Desmond Turner (Brighton, Kemptown, Labour)
24 January 2007
I beg to move,

That leave be given to bring in a Bill to make provision for access by the public for non-motorised boating purposes to the inland waterways of England and Wales;
and for connected purposes.

It was a great pleasure for many hon. Members when, a few years ago, we passed—against a certain amount of opposition, I seem to remember—our right to roam legislation, which culminated in the Countryside and Rights of Way Act 2000. That Act was originally intended to encompass equal access to inland waterways; but unfortunately, that got deleted at the later stages of the preparation of that Bill, so there is no presumed right of access by the public to inland waterways in England and Wales at the moment. That is not the situation in Scotland. When the Scottish Parliament passed its equivalent of right-to-roam legislation in the form of the Land Reform (Scotland) Act 2003, it covered inland waterways in exactly the same way as it did access to land.
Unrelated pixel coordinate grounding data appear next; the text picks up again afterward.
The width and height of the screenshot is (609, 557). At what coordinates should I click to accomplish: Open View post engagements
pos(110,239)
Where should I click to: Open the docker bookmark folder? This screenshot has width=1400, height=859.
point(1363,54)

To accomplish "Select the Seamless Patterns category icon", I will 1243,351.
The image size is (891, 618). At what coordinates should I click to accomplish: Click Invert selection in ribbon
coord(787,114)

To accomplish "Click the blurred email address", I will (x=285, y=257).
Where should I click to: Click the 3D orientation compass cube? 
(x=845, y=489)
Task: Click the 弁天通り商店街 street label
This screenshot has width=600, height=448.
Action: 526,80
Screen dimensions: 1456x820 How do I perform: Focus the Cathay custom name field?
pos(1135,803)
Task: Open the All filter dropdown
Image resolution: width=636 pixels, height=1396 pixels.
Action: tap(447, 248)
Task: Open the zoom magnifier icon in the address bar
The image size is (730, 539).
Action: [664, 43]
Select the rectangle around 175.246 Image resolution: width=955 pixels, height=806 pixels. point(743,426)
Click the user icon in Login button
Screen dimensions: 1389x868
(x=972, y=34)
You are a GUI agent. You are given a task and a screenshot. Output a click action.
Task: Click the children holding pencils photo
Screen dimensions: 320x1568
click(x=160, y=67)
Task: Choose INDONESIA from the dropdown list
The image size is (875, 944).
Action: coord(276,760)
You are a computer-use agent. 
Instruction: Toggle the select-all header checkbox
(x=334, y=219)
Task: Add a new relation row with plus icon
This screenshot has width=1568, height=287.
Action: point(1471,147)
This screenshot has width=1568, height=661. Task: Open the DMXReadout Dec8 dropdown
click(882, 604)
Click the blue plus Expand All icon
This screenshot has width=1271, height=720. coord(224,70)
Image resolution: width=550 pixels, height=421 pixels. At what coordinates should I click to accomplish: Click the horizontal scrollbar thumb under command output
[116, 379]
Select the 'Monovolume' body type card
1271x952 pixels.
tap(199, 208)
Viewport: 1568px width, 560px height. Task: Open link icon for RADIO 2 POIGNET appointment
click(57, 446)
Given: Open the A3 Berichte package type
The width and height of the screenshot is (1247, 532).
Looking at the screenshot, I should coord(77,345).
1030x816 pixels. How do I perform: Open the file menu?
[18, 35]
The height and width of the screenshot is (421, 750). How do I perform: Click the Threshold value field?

It is the Government's position that access in England and Wales should not be a problem and is not a problem, and that voluntary access agreements will deliver what is needed. However, the reality is quite different. There are 41,000 miles of inland waterways in England and Wales that do not have a public right of navigation. Only 510 miles of mostly highly restricted access has been negotiated. Some agreements apply only for a few days of each year, adding little to the 2 per cent. of inland waterways with a public right of access. Ultimately, access is in the hands of the riparian owners—the fishermen. But if they refuse to engage in negotiation, there is no way forward for canoeists or others to make progress.

The Environment Agency has worked for two years to put voluntary access agreements in place. In October last year, it reported its achievement: 45 miles of access had been negotiated, much of which was already the subject of access agreements and was accepted for canoeing. Two years of negotiation have produced an extra 20 miles of access, much of which is subject to considerable restrictions and complex arrangements. Even the Environment Agency was unable to contact all the riparian owners. When it was unable to gain permission, it assumed a right of access. That sets a precedent and clearly there are some legal connotations.

The Bill would clarify the matter and would provide a legislative framework. For example, the River Teme is 60 miles long, but only 1 mile of access has been negotiated and that for only certain days of nine months of the year. The River Wear is 50 miles long; 7 miles of access has been agreed. It is absolutely clear that voluntary agreements do not work. We cannot rely on them. If we want to promote public access, legislation will have to be involved. There is no other way. The Bill sets out to redress the situation. I am most grateful to the British Canoe Union, which has done the spadework on this project and has produced a draft Bill, which I expect to be published if the House accepts my motion. The Bill is essentially a read-across from the Scottish 2003 Act, with a few tweaks to remove minor problems that have arisen. It codifies responsible access to and along water. It protects the environment and the activities of canoeists, anglers, other users and landowners, who are all required to adhere to an access code. A code similar to the Scottish outdoor access code would be developed to support the Bill.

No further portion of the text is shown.